Loza se despegaba de vez en cuando de nosotros y yo intentaba que Ingrid no se separa de mí. Lo de esta chica es tremendo. Tiene una fortaleza física impresionante. Normalmente cuando acompaño a alguien me guio por su respiración, por su estado de ánimo, (si van muy mal, te mandan a la mierda). Ingrid mantenía una respiración pausada, incluso en las cuestas. Realmente no se cuál es su potencial. Es una máquina, o como me gusta llamarla, una tigresa.

Así pegados, y con la mano apoyandola en la temida subida del km 13, coronamos la población de Ciriñuela. Allí nos esperaba Oni con el carro. Iker estaba dormido, y protegido con el plástico impermeable para que no le entrara aire y arena.

Estos últimos 7 kilómetros fue otra carrera. Ahora me tocaba sufrir a mi. Con el cansancio acumulado ya notable, y empujando del carro, con un soberano aire incontrolable se me hizo el último tramo muy pesado.
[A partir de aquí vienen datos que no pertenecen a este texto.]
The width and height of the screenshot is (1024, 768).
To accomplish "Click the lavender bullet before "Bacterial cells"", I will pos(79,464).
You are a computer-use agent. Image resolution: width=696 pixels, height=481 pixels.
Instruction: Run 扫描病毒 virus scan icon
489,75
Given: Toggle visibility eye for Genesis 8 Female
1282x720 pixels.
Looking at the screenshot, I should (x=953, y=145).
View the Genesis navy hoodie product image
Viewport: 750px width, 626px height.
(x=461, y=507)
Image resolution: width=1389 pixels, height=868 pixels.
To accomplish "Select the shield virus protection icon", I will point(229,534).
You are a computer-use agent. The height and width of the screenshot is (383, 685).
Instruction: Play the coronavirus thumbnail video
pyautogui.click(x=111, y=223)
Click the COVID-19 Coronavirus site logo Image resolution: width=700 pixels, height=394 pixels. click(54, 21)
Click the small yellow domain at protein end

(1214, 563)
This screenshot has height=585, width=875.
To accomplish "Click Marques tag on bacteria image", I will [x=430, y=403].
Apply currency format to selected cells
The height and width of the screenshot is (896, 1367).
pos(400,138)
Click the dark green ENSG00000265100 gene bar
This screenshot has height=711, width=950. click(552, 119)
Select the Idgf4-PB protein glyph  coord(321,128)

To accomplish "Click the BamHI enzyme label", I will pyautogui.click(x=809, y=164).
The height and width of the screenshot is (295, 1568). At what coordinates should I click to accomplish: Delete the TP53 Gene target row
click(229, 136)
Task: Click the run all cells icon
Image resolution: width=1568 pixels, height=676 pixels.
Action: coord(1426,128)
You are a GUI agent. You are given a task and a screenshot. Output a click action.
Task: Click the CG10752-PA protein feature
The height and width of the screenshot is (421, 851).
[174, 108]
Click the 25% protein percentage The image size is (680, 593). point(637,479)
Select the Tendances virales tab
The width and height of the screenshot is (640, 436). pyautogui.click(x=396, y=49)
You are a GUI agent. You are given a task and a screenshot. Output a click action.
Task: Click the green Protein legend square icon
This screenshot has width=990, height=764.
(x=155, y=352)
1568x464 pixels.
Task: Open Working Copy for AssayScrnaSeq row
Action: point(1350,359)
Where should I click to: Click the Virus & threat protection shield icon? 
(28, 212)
Tenia que sujetar el carro con las dos manos para evitar que el aire se lo llevara. No podía coger ni siquiera del manillar, tenía que coger de más abajo de la estructura para poderlo controlar totalmente. Fue un esfuerzo titánico. Si veía que se complicaba la cosa tendría que parar.

Con estas condiciones, los kilómetros se hacían eternos. Eramos de los últimos corredores, pero no se podía hacer nada más.

Gracias a dios, a mi lado tenía una luchadora como Ingrid, y yo pensaba; si ella ha soportado todo lo anterior, yo tampoco me voy a rendir.

Entramos en Santo Domingo y estábamos deseando entrar en las calles para protegernos del fuerte aire.

Sólo en el momento de callejear fue cuando dejó de soplar. Giro y entrada en meta.

Alli estaba Marian y Fatima entregando medallas. Que bueno ver a gente conocida haciendo esta labor. Me fundí en un abrazo con Ingrid. Sin duda esta fue nuestra victoria más sufrida juntos.

Poco a poco recuperamos el aliento y pudimos empezar a saludar a multitud de corredores que ya habían hecho su llegada. Entre ellos Iñaki de Bilbao y por fin conocí personalmente a Félix de Burgos, otro pedazo de cronista deportivo.

Colgada la medalla al cuello y bastante hambriento, regresé con Oni para por fin descansar de este agetetreado fin de semana de competición.